■ Travail demandé
**a.** Selon l'arrêt, depuis quelle date la contribuable est-elle inscrite au registre du commerce de Genève ?
**b.** Relevez tel quel, dans l'arrêt, le passage qui débute aux mots « ADMINISTRATION FÉDÉRALE DES » et s'achève après les mots « 19 février 1954. ».

■ Texte du document
A/583/2012-ICCIFD ATA/307/2014

COUR DE JUSTICE

Chambre administrative

Arrêt du 29 avril 2014

1ère section

 

dans la cause

 

ADMINISTRATION FISCALE CANTONALE

contre

A______SA
représentée par Me Gregory von Gunten, avocat

et

ADMINISTRATION FÉDÉRALE DES CONTRIBUTIONS

_________


Recours contre le jugement du Tribunal administratif de première instance du 21 mars 2013 (JTAPI/347/2013)


EN FAIT

1) Le litige concerne l'impôt fédéral direct (ci-après : IFD) et l'impôt cantonal et communal (ci-après : ICC) 2001 à 2009 de A______ SA (ci-après : A______ ou la contribuable), inscrite au registre du commerce de Genève depuis le 19 février 1954.

De 1965 jusqu'à son décès, le ______ 2009, M. B______ était administrateur unique de A______. Depuis lors, ses filles, Mmes C______ et D______ , sont devenues administratrices de A______.

■ Données disponibles
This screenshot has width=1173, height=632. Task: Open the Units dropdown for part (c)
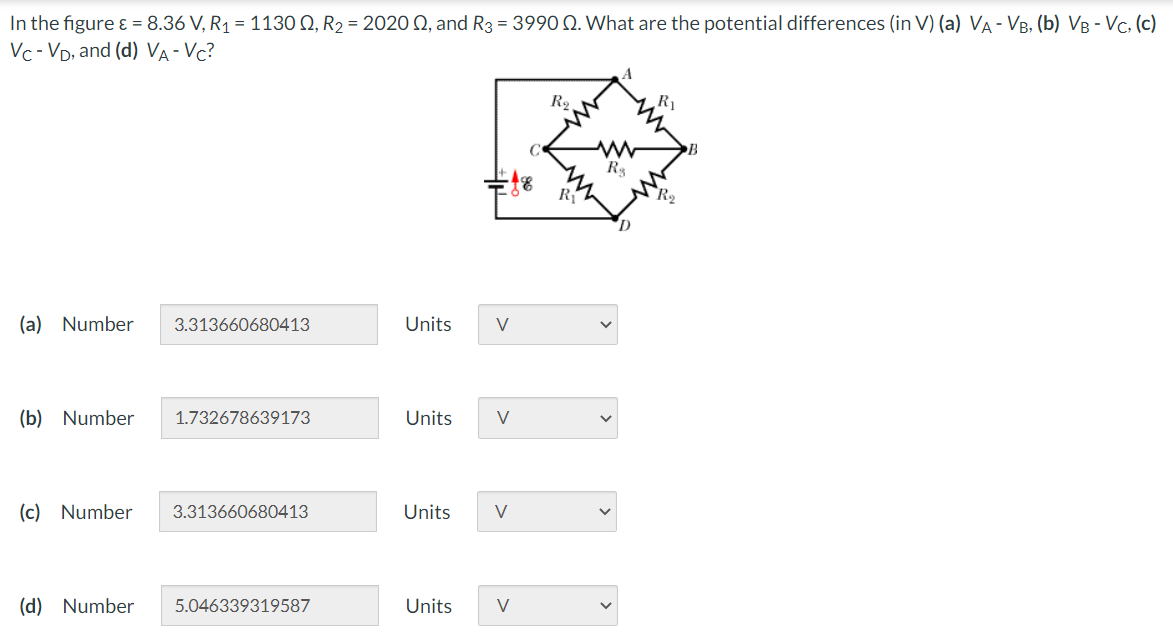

■ Réponses rédigées
**a.** Depuis le 19 février 1954.

**b.**
ADMINISTRATION FÉDÉRALE DES CONTRIBUTIONS

_________


Recours contre le jugement du Tribunal administratif de première instance du 21 mars 2013 (JTAPI/347/2013)


EN FAIT

1) Le litige concerne l'impôt fédéral direct (ci-après : IFD) et l'impôt cantonal et communal (ci-après : ICC) 2001 à 2009 de A______ SA (ci-après : A______ ou la contribuable), inscrite au registre du commerce de Genève depuis le 19 février 1954.